À Deauville, Trouville-sur-Mer, Villers-sur-Mer ou encore Blonville-sur-Mer, les municipalités ont pris des mesures de précaution après les importantes précipitations enregistrées dans le secteur. L’objectif : éviter d’exposer les baigneurs à une eau dont la qualité pourrait avoir été temporairement altérée.
Ces fermetures ne signifient donc pas nécessairement qu’une pollution durable touche le littoral. Elles s’inscrivent dans un dispositif de surveillance qui permet aux communes d’interdire préventivement la baignade lorsqu’un événement, notamment de fortes pluies, est susceptible de dégrader momentanément la qualité de l’eau.
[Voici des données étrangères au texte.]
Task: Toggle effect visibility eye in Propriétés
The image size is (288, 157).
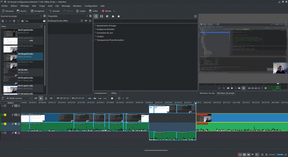Action: pyautogui.click(x=86, y=21)
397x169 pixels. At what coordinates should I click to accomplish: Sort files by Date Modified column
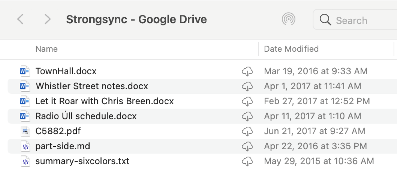291,49
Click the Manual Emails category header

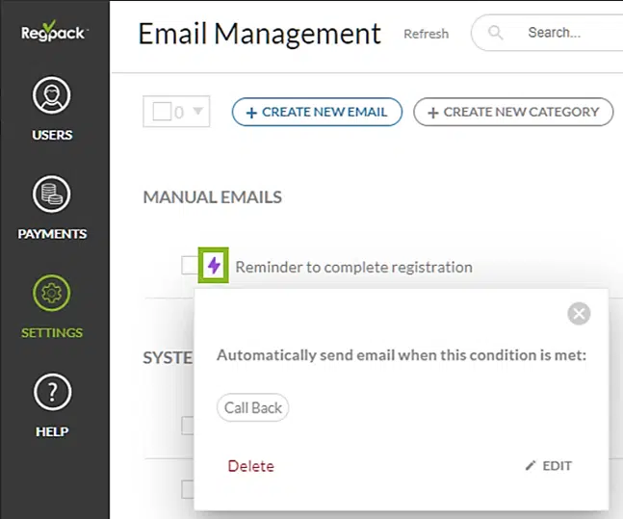[212, 197]
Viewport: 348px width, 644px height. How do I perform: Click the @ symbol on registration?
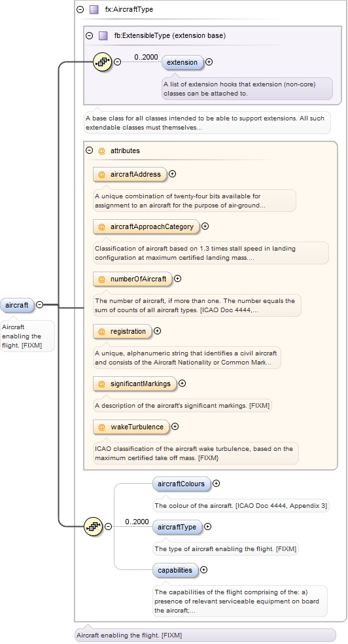pos(101,331)
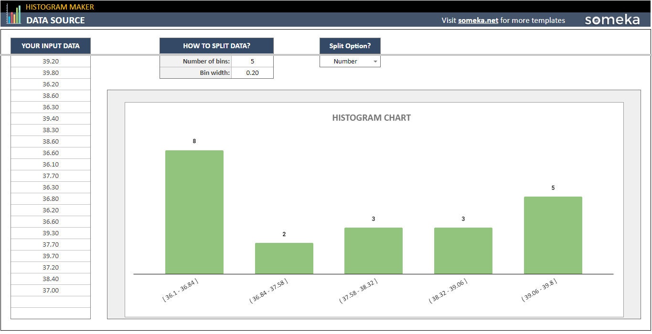The image size is (652, 334).
Task: Select the input cell containing 37.00
Action: pyautogui.click(x=51, y=290)
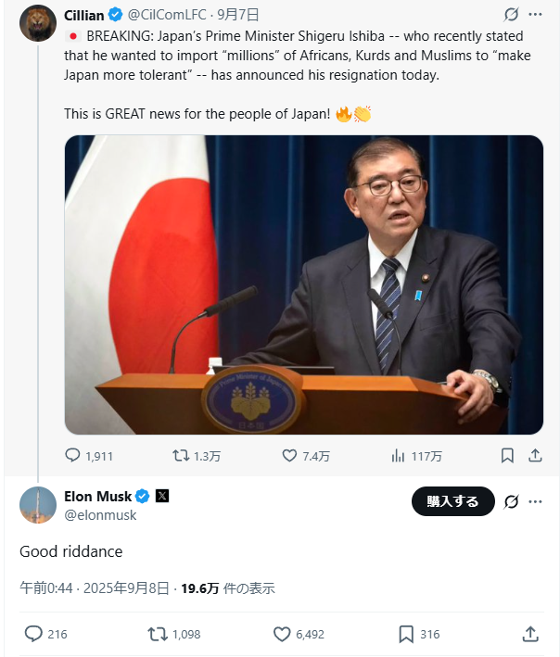Share Cillian's tweet

pos(535,455)
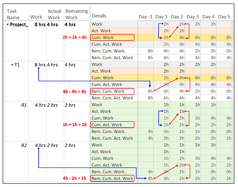Click Day 5 timescale header
The height and width of the screenshot is (187, 238).
pos(224,17)
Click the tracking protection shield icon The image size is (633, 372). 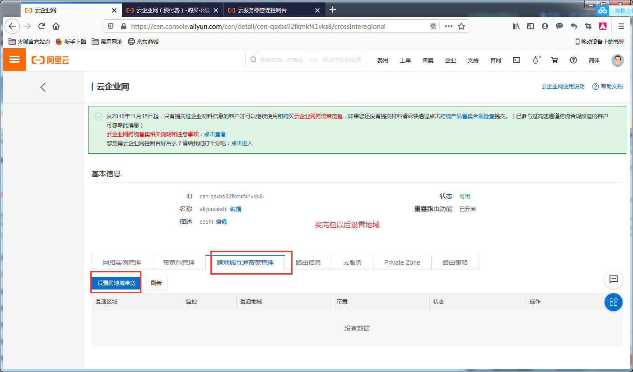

Pourquoi la pluie peut-elle rendre la baignade risquée ?
Le lien entre fortes pluies et qualité des eaux est bien connu sur le littoral. Lors d'épisodes pluvieux importants, les ruissellements peuvent entraîner vers la mer différentes contaminations présentes sur les sols. Les réseaux d’assainissement peuvent également être fortement sollicités.
Sur la Côte Fleurie, les neuf plages officielles font justement l’objet d’une surveillance active pendant la saison estivale. Le dispositif prend notamment en compte la pluviométrie, le fonctionnement du système d’assainissement, les conditions du milieu naturel ainsi que des analyses microbiologiques. Des modèles permettent même d’évaluer en amont l’apparition d’un risque après un épisode pluvieux ou un incident sur le réseau d’assainissement.
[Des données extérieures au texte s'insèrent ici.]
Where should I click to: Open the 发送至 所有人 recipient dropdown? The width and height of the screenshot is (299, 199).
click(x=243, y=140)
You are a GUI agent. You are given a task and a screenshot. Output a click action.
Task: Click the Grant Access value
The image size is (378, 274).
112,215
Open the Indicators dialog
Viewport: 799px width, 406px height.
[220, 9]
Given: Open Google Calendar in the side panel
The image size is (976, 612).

Deux bactéries sont particulièrement surveillées : Escherichia coli (E. coli) et les entérocoques intestinaux. Leur présence en quantité importante constitue un indicateur de contamination microbiologique et peut conduire à prendre des mesures destinées à protéger les baigneurs. La réglementation française considère d'ailleurs leur présence comme l'un des critères caractérisant une pollution des eaux de baignade susceptible de présenter un risque pour la santé.
Des interdictions qui peuvent être levées rapidement
Ces épisodes sont généralement temporaires. Une pollution dite « à court terme » est définie par le Code de la santé publique comme une contamination microbiologique dont les causes sont identifiables et qui ne devrait normalement pas affecter la qualité de l'eau pendant plus d'environ 72 heures.
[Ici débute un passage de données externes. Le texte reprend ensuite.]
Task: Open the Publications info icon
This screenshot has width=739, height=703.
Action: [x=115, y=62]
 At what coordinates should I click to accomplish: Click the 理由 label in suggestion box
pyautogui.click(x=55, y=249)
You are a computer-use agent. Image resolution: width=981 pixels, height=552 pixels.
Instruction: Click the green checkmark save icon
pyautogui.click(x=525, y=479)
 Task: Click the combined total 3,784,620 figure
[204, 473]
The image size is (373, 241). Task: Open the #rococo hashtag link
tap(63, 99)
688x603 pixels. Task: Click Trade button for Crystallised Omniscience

La réouverture des plages dépend donc de l’évolution de la situation et des résultats des contrôles réalisés. Les communes peuvent maintenir l’interdiction aussi longtemps que les conditions ne permettent pas de garantir une baignade sans risque, puis la lever une fois le retour à la normale confirmé.
Sur la Côte Fleurie, ce principe de précaution est déjà bien rodé. Les procédures locales distinguent notamment des situations d’alerte, déclenchées par exemple après de fortes pluies ou un incident, et des situations de crise lorsque des valeurs élevées ou non conformes sont observées.
Pour les vacanciers, mieux vaut donc vérifier les informations affichées à l’entrée des plages avant de se jeter à l’eau. La réglementation impose d’ailleurs que toute interdiction soit clairement portée à la connaissance du public et que ses raisons soient expliquées.
En attendant le feu vert, le sable reste accessible. Pour la baignade, en revanche, il faudra patienter jusqu’au retour d’une eau jugée suffisamment sûre.